The Russians are completely uninterested in negotiating amendments to fundamental provisions of the ABM Treaty. This apparently was well understood by those pushing the antiballistic missile initiative in Congress, for they also included the possible alternative of U.S. withdrawal from the ABM Treaty. Russia might consider changes to the ABM Treaty--but only along with parallel changes in START II.

Would this be acceptable to U.S. officials, legislators and 1996 Republican presidential candidates? Renegotiating current nuclear treaties with the purpose of adapting them to new realities--as instruments for regulating the nuclear forces of both nations--would mean embarking on a long and formidable process.

If the United States is not prepared to enter such a process, yet withdraws from the ABM Treaty or takes steps in that direction, it would mean the end of START II--the end of real, dramatic reductions in the numbers of the world's most destructive weapons.

s it still possible to resuscitate START II in Russia? Right now, it seems unlikely. If Clinton vetoes the defense authorization, with its ABM mandate, the prospects for saving START II would improve, but only slightly.

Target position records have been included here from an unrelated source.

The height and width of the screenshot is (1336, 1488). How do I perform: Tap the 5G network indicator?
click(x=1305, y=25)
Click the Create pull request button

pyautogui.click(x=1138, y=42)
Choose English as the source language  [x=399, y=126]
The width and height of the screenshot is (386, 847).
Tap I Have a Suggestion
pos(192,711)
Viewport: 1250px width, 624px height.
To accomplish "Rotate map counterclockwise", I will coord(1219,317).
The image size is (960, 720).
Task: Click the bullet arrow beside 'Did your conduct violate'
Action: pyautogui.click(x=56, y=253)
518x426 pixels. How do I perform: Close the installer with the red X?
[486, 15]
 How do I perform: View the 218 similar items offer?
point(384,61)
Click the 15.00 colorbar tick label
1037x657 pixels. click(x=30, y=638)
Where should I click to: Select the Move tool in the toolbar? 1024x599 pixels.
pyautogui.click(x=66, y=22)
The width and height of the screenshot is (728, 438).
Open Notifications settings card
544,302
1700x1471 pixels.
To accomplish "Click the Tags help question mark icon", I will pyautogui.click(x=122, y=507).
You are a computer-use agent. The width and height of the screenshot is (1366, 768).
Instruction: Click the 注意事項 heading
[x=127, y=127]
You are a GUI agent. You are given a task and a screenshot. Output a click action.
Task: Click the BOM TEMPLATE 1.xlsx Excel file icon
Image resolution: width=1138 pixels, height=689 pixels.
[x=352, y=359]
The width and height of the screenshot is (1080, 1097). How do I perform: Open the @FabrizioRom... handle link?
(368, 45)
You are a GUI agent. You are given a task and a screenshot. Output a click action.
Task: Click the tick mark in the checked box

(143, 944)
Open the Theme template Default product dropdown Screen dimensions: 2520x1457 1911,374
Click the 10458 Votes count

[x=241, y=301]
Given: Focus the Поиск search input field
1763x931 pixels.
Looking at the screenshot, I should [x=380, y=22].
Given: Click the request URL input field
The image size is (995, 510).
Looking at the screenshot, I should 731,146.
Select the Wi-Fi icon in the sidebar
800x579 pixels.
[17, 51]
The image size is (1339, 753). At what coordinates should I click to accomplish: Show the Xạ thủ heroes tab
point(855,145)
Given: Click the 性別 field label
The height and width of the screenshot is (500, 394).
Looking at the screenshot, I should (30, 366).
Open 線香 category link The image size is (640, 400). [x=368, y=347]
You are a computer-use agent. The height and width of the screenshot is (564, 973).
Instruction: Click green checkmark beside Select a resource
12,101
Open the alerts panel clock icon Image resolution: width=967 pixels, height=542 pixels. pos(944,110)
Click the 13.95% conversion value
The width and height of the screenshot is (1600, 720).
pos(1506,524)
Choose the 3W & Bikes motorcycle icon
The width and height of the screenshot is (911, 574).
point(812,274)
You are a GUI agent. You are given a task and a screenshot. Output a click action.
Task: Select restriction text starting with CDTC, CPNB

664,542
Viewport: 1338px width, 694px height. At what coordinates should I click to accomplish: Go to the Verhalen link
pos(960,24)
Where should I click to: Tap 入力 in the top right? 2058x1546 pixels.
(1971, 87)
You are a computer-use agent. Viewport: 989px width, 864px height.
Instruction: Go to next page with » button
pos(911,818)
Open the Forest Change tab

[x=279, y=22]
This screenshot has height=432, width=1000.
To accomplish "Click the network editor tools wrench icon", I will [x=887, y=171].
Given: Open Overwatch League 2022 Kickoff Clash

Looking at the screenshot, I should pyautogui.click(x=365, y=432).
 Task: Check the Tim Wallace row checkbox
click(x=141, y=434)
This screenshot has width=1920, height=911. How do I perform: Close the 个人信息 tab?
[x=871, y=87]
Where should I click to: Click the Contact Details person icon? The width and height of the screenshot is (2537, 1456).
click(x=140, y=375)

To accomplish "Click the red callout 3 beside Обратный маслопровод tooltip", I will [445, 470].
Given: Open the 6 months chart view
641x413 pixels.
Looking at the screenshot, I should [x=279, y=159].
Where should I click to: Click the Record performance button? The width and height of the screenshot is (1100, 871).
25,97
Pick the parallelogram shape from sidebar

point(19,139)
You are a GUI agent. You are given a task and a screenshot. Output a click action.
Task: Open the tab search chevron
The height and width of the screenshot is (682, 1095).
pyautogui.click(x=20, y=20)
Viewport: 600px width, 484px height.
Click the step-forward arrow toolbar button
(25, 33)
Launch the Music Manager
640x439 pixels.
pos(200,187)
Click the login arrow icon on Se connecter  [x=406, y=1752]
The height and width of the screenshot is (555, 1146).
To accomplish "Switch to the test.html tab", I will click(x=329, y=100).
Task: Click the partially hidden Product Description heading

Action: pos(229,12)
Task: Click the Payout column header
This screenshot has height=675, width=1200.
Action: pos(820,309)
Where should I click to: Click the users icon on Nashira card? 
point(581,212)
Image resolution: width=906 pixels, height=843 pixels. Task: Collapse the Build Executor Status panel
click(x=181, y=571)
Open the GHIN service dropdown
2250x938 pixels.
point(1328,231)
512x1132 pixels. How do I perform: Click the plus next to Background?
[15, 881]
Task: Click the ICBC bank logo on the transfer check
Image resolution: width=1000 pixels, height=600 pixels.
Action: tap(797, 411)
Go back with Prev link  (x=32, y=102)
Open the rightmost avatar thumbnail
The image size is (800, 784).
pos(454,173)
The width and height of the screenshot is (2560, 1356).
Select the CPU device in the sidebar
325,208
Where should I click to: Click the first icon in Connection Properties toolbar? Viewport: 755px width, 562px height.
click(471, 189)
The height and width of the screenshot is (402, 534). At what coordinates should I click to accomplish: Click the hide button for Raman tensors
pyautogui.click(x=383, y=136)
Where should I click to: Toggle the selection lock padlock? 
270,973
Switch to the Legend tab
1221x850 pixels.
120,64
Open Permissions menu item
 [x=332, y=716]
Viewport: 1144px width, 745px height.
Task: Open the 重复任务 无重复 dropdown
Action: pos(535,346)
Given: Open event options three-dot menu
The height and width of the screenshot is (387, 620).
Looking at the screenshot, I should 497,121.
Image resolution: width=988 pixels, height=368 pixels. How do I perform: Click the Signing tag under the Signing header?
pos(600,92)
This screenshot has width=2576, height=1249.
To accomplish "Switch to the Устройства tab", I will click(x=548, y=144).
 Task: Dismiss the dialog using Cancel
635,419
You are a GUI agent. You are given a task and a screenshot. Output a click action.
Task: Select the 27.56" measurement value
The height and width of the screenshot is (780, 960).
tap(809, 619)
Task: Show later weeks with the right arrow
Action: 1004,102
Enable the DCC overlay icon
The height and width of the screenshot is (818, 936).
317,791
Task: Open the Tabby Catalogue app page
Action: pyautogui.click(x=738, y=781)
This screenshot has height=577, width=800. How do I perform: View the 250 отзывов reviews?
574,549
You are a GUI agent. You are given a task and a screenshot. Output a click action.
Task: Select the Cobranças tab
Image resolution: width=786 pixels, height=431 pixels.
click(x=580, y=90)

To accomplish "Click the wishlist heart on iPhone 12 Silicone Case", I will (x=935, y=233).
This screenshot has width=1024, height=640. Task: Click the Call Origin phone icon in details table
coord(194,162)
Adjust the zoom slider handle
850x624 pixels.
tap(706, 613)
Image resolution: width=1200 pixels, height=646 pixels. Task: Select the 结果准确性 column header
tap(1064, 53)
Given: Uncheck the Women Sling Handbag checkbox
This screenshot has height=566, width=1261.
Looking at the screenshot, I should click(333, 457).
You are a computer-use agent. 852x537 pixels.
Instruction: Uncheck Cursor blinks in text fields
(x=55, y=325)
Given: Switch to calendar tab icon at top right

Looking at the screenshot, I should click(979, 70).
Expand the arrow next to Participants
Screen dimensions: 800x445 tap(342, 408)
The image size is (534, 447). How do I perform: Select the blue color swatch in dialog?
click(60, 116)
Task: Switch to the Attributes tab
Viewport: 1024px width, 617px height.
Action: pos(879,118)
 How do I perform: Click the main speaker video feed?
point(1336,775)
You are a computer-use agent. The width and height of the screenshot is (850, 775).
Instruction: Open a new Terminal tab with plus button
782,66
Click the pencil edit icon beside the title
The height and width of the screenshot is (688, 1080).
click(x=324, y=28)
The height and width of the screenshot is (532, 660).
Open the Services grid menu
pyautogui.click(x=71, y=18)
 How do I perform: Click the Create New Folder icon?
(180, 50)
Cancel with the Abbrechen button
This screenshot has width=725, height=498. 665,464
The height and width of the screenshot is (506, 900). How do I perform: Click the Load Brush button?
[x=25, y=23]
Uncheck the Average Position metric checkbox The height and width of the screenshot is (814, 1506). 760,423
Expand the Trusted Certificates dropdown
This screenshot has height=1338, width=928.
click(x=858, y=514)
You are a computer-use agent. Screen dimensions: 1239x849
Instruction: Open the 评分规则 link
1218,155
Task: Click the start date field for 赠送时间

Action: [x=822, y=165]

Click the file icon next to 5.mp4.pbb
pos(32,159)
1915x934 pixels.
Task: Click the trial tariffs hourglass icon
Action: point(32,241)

Russian opponents of START II may now insist on delaying Russian ratification until the results of the 1996 U.S. presidential (and congressional) elections can be evaluated. Repairing the growing damage to U.S.-Russian relations and U.S. interests in nuclear threat reduction will become steadily more difficult unless Congress revives the tradition of bipartisan statesmanship on nuclear weapons issues that has prevailed since the end of the Cold War.